だらしなく頰を緩めて、僕は1人でクスクスと笑う。
「おい、天宮。今日はすげぇ機嫌いいな。
何かいいことでもあったのか?」
先ほど店に来た鹿野さんが、俺の表情の緩さに気づき質問を投げかける。
うん。と言ったらしつこく聞かれそうだったので、僕は上手く話を流した。
「……いいえ。特に何もないですよ。
それより鹿野さんは元気がないみたいですね。
何かあったんですか?」
「……あぁ、聞いてくれよ。今日はな、めちゃくちゃ読みたかった小説の発売日だったんだ。
なのにその小説、すこぶる人気らしくて……。どこも完売しててさ。
もう俺のテンション下がりまくり。」
はぁぁ……と深い深いため息をついて、彼は俯く。
背後からは負のオーラが漂っているように見えた。
「鹿野さん、本当に本が好きなんですね…。」
「当たり前だろ。I love 本、だぜ?
本が好きすぎて家中、本だらけだ。」
「……………。」
I love 本……。
なぜ、本だけ日本語なんだろう……。
(bookにすればいいのに……。)
「だからこの店のコーヒーでも飲んで、元気をだそうと思ってさ。
色んな店でコーヒーを飲んできたが、ここの店は格別に美味しい。
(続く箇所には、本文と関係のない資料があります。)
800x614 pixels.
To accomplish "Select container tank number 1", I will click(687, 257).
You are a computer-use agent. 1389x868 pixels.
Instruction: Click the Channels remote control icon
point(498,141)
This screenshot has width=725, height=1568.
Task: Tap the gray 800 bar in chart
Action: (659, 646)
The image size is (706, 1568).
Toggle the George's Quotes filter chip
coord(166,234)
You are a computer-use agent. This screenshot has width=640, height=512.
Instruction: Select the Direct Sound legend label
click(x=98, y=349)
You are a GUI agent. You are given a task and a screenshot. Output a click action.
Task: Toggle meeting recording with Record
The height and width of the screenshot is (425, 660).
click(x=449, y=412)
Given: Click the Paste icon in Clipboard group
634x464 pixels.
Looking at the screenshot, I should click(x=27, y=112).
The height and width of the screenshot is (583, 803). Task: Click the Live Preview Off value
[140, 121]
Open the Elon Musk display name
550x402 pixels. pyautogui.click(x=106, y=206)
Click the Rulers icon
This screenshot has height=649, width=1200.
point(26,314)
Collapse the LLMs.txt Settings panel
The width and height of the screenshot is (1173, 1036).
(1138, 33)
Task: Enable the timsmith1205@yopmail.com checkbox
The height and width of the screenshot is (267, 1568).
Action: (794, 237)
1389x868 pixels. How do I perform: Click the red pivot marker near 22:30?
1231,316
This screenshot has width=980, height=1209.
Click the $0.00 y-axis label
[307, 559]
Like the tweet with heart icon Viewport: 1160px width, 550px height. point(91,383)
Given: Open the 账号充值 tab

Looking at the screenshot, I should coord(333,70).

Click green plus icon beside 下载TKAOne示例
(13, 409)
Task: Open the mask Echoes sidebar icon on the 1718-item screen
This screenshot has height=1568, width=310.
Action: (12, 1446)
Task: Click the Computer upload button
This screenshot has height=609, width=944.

」
「へぇ、嬉しいな。そんなに褒めても、コーヒは奢ってやらないぞ?鹿野。」
「別に奢ってもらいたくて、言ったわけではありませんし。無償でくれても迷惑です。」
「そう?じゃあ今、俺が手にしているこのサンドウィッチは他の誰かにあげようかなぁ。」
そう言ってまーさんが出してきたのは、白いシンプルなお皿に乗ったとても美味しそうなサンドウィッチ。
「はぁ!?」
「まだ試作品段階だから、鹿野にあげようと思ってたのに…残念だ。」
わざと落ち込んだ表情で、まーさんは手に持っているサンドウィッチを奥に引っ込めようとする。
「いります!いりますよ!
コーヒーと一緒に食べますから!!」
「えーー?だってさっきは…「あれは意地を張っただけですっ!このサンドウィッチは俺のだ!」
焦ったように鹿野さんは、まーさんからサンドウィッチを取り上げて睨む。
まるでおやつを取られまいとしている子供みたいで……。
まーさんは彼をいじって満足したのか、喉を鳴らしてクククッと笑っている。
……2人とも、大人気ないですよ。